─── Document text ───

Memory	Stores both data and instructions for the CPU. In von Neumann architecture, program instructions and data share the same memory space. A very important part of the memory component of Von Neumann architected computers is that instructions for computations are stored in memory alongside the data. This means the computer can be reprogrammed for different tasks without physical modifications.
Input	Allow the computer to communicate with the external world, receiving input from devices like keyboards.
Output	Allow the computer to communicate with the external world, sending output to displays or other devices.
Bus System	This is a communication system that transfers data between the CPU, memory, and input/output devices. It ensures that the various parts of the computer can communicate effectively.

Diagram of the Von Neumann Architecture:

von neumann architecture diagram

There's a lot of info around the web (and in the weights of your LLM of choice) about the Von Neumann architecture, so I won't go into much detail here or risk saying something incorrect about it. (It has been 10 years since I studied the Von Neumann architecture formally, after all.)

Mapping the Von Neumann Architecture to Cognitive Apps

We can use the same general architecture to design LLM-powered cognitive apps. Any cognitive app can have the following structure:

LLM Agent Component	Von Neumann Component	Description
Reasoning Engine(LLM)	Processing Unit (CPU)	The brain of the app where responses, logical operations, and tool calls are performed. Currently, large language models serve as the reasoning engine of apps.
Context Window	Memory	Stores both data and instructions for the LLM. In the cognitive app architecture, program instructions and data share the same context window.
Input	Input	Allow the external world to communicate with the app, receiving input like images or text. This input is used to generate context for the LLM.
Output	Output	Allow the cognitive app to communicate with the external world, sending output to displays or other devices. Currently, LLMs only output text. Any other form of output would need to be mapped from text using application logic.
Application Logic	Bus System	Standard application code (JavaScript, Python, etc.) that transfers data between the reasoning engine, context window, and model input/outputs. The application logic also can execute logic corresponding to a tool call. The application logic ensures that the various parts of the cognitive app communicate effectively.

Diagram of the Von Neumann Cognitive Architecture:

von neumann cognitive architecture diagram

Extending the Von Neumann Cognitive Architecture

Starting from this base metaphor of applying the Von Neumann architecture to cognitive apps, we can extend it to think about building more complex cognitive apps. A lot of the same concepts that make computers modeled on the Von Neumann Architecture so powerful can also be extended to cognitive apps.

In the video Intro to Large Language Models, Andrej Karpathy discusses what he calls the "LLM OS":

karpathy llm os

In this model, the LLM acts as an orchestrator, generating responses and calling tools like web browsing and image generation, in response to input.

We can map ideas used to improve computers using the Von Neumann architecture to cognitive apps, including:

Instruction sets and programming languages: Developing standard instruction sets and prompt formats that LLMs are optimized to perform well with.
Resource management: Systems to move information into and out of the context window.
Parallel processing: Have LLM execute multiple requests in parallel to derive an outcome.

The potential conceptual mapping from traditional Von Neumann-architected computers to cognitive apps could go on and on, taking advantage of the last 75 years of developments in computing system design.

We're in the earliest days of Von Neumann cognitive apps and there remains so much to be discovered. However, the immense potential is clear.

Just as the Von Neumann architecture provided the conceptual framework for the computing revolution of the 20th century, the Von Neumann-inspired cognitive architecture can serve as a foundational paradigm for the next generation of AI-powered cognitive applications.

─── Data extract ───

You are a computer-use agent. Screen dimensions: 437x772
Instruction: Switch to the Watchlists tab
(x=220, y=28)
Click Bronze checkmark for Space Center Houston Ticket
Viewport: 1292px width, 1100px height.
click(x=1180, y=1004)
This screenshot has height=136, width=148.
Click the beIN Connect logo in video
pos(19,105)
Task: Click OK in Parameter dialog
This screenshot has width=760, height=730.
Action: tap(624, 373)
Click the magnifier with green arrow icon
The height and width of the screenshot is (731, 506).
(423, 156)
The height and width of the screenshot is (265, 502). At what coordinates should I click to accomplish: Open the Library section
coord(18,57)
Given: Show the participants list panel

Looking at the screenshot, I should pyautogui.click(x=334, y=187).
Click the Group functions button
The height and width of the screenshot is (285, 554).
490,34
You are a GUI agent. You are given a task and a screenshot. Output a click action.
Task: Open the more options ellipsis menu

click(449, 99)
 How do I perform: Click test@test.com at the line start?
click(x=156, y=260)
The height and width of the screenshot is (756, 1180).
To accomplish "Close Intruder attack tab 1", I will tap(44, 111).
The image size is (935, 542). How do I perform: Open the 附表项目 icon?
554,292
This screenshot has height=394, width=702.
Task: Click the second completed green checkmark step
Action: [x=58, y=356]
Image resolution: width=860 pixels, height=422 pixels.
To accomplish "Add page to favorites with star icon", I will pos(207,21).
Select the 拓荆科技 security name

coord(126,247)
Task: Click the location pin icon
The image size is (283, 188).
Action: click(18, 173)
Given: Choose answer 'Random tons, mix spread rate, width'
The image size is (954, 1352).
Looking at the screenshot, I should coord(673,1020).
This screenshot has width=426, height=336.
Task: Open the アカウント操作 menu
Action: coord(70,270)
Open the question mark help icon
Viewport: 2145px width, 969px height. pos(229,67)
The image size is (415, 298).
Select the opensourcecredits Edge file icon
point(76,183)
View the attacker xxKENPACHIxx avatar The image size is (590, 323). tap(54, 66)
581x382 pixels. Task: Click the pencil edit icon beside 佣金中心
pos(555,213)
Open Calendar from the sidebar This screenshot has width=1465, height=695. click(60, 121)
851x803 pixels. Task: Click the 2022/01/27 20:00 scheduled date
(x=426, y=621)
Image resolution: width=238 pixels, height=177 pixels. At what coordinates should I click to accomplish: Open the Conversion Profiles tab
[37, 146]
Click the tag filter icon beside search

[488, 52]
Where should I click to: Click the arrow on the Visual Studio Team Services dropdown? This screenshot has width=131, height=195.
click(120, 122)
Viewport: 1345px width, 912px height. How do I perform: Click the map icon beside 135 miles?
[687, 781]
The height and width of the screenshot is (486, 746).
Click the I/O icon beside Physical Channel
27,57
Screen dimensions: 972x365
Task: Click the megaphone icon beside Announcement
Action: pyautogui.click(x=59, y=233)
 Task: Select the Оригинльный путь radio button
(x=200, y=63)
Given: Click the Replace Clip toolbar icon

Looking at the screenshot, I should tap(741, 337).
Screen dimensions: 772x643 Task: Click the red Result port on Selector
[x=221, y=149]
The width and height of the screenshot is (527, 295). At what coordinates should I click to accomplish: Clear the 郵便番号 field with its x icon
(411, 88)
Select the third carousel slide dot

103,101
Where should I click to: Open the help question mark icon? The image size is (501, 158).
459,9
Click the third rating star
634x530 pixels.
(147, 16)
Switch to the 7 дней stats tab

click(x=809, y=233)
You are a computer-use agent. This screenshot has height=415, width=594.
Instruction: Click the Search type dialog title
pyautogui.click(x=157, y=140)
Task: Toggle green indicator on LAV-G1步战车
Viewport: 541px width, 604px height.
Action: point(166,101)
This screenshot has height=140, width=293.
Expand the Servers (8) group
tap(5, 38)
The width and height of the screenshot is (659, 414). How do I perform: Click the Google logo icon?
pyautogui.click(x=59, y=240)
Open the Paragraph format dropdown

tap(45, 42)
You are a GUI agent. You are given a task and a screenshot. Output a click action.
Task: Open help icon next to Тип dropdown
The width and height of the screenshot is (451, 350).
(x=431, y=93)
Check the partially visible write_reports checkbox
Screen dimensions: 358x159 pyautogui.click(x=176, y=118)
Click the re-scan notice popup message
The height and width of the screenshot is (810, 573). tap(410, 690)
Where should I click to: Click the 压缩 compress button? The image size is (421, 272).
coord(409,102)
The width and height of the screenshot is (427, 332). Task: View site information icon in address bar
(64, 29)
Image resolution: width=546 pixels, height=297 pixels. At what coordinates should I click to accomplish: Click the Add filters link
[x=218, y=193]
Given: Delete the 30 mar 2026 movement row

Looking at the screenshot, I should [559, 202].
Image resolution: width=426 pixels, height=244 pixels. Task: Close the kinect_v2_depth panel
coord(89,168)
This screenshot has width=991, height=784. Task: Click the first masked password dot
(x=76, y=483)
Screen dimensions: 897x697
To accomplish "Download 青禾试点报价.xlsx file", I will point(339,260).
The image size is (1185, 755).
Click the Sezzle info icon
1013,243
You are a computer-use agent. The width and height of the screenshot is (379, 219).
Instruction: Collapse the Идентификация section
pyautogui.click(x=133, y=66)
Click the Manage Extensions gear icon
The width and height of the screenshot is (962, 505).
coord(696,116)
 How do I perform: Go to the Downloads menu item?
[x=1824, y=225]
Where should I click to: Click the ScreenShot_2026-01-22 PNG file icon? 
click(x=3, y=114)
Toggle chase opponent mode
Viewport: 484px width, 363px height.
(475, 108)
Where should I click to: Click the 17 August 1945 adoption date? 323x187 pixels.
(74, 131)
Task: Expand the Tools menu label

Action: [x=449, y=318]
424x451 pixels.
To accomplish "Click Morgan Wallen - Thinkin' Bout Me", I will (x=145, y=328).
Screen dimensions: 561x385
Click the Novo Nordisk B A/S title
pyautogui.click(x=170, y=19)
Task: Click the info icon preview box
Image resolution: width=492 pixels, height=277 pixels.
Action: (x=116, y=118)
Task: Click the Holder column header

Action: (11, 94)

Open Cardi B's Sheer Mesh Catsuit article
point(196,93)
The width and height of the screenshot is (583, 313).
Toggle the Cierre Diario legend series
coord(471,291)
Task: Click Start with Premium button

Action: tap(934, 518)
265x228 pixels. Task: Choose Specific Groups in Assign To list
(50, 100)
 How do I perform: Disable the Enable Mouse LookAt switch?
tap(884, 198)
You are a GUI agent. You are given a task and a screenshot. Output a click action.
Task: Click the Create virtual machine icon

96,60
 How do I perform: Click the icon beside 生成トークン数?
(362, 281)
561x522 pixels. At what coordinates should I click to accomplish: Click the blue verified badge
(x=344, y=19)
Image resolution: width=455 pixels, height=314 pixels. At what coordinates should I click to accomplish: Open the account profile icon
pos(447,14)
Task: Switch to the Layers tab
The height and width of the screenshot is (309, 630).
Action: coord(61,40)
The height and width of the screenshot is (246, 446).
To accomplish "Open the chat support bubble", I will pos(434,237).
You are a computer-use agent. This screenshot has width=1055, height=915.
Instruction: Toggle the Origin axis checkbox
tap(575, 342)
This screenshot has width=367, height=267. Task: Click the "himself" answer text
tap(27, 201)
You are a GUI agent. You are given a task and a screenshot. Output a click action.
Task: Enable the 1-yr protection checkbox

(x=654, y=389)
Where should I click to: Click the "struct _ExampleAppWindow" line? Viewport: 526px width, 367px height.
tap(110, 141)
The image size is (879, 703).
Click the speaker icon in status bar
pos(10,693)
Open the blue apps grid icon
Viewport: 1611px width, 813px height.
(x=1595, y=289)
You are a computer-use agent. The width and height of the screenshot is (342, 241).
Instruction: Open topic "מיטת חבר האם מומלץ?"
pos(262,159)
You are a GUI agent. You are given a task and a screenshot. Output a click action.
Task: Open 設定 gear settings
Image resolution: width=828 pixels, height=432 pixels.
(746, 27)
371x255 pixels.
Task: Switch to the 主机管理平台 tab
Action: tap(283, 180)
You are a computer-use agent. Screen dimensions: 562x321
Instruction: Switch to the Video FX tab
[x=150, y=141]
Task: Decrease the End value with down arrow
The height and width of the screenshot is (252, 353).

───

*Prompt:*
Copy everything from "The potential conceptual" down to "potential is clear." in the Von Neumann architecture text, and change "immense" to "enormous".

*Task answer:*
The potential conceptual mapping from traditional Von Neumann-architected computers to cognitive apps could go on and on, taking advantage of the last 75 years of developments in computing system design.

We're in the earliest days of Von Neumann cognitive apps and there remains so much to be discovered. However, the enormous potential is clear.